Le "pandorum" n'est pas un mal très courant de nos jours, ouf et tant mieux : cela peut atteindre l'homme lorsqu'il est confiné très longtemps dans un vaisseau spatial, et le rendre dingue de chez dingue. Il est le sujet du nouveau film de C. Alvart.
L'Elysium est un gigantesque vaisseau sensé transporter des colons humains vers Tanis, une planète semblable à la Terre mais aux richesses naturelles intactes. Seulement lorsque le Lieutenant Payton et le Caporal Bower émergent de leur sommeil, pas de comité d'accueil et le vaisseau semble dans un état lamentable. Sont-ils les seuls à bord? Et d'où proviennent ces bruits glaçants? La solution, parvenir au réacteur pour le remettre en branle, pour cela une longue marche claustrophobe et parsemée de surprises plutôt mauvaises.

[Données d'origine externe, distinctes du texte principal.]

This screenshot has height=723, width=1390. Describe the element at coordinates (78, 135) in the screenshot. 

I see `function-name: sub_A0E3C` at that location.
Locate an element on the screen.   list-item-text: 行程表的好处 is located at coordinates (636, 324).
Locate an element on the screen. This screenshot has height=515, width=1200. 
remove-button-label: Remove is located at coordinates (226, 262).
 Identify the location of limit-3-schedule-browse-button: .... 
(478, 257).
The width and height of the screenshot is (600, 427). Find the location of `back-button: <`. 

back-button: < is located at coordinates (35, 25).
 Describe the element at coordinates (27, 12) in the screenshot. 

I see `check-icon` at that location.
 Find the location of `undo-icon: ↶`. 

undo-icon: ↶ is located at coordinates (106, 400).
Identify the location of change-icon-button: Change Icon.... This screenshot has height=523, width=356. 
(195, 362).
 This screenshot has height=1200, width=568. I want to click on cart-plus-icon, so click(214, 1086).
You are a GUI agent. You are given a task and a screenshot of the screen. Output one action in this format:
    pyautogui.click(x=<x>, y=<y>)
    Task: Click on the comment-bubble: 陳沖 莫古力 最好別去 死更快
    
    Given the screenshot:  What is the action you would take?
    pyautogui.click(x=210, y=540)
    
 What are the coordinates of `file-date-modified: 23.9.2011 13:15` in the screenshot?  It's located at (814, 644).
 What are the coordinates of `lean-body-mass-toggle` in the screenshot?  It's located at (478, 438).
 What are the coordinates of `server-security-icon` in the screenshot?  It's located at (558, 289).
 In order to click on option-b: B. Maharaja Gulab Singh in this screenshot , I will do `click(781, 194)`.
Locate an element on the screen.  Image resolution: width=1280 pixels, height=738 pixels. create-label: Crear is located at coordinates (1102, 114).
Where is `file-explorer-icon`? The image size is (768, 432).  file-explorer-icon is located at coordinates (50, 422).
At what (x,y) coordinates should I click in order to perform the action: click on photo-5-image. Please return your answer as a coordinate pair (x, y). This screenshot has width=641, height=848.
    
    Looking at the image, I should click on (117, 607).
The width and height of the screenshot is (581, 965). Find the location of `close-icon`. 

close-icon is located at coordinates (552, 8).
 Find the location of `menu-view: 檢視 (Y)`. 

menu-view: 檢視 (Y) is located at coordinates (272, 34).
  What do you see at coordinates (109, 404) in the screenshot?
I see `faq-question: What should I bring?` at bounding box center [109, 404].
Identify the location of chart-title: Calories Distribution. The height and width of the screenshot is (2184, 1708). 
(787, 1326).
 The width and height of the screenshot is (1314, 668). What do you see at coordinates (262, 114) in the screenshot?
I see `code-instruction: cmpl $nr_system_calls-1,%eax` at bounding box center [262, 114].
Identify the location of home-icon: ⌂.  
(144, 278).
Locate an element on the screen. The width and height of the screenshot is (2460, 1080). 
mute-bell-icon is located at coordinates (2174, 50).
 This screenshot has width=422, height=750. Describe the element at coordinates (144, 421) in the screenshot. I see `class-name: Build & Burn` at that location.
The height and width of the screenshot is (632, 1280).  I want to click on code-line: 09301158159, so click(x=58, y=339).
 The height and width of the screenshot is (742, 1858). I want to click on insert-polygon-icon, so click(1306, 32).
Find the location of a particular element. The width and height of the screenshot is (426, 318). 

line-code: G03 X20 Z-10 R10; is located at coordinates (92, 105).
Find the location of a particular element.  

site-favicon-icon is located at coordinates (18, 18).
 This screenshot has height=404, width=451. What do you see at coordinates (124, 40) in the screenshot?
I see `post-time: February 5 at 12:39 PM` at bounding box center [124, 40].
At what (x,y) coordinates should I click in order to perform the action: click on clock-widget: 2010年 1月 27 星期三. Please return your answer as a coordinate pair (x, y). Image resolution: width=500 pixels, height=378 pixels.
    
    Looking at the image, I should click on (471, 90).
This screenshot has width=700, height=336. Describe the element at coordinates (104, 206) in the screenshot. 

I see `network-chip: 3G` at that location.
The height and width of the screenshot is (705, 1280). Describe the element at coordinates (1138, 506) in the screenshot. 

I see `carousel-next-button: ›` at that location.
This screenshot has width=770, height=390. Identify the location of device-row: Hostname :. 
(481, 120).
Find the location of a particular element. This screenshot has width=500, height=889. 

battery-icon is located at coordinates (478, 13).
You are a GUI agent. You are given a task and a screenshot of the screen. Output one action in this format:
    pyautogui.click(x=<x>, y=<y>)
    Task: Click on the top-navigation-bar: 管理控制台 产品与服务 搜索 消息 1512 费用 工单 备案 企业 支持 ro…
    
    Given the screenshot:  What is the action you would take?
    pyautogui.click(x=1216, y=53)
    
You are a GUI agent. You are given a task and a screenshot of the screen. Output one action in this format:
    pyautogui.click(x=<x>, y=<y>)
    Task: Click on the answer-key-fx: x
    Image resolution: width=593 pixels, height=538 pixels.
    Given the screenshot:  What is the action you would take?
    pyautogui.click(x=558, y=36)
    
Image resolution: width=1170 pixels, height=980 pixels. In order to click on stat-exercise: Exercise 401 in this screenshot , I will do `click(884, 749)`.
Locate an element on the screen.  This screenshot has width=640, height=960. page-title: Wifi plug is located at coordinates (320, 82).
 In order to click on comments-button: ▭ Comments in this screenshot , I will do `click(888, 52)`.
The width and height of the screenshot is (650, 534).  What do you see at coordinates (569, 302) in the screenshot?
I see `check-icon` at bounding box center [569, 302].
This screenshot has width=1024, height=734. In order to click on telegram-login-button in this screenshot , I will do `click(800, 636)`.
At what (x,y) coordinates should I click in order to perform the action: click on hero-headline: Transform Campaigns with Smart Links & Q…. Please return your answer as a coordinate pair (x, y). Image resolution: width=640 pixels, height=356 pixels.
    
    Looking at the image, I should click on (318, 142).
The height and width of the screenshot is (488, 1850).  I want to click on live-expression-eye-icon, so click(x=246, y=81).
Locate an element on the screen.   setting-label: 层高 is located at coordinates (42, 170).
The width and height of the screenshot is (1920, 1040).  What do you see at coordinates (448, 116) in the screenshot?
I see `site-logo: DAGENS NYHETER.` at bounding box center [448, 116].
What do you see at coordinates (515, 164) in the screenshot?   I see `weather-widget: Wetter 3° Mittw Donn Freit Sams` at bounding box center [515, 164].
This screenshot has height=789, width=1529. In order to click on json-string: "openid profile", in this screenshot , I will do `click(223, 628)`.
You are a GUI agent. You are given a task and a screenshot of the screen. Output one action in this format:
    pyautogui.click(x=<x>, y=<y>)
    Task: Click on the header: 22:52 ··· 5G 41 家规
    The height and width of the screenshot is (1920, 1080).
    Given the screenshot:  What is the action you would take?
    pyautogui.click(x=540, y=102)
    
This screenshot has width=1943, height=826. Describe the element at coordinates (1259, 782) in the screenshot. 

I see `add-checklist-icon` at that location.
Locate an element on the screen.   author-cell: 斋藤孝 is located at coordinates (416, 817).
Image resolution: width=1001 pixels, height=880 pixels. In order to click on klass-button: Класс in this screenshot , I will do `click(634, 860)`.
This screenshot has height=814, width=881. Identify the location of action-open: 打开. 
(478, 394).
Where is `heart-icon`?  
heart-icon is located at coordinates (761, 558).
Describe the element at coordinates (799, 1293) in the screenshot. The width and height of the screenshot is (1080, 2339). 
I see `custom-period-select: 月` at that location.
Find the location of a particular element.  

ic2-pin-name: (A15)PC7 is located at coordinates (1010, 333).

Il est clair que "Pandorum" est un film de série B, budget raisonnable, pas trop d'images de synthèse, truffé de références cinématographique, néanmoins il réserve de bonnes surprises, suspense tenu jusqu'au bout, bonne interprétation (à noter Antje Traue, belle inconnue charismatique), et une fin comme un bouffée d'air frais.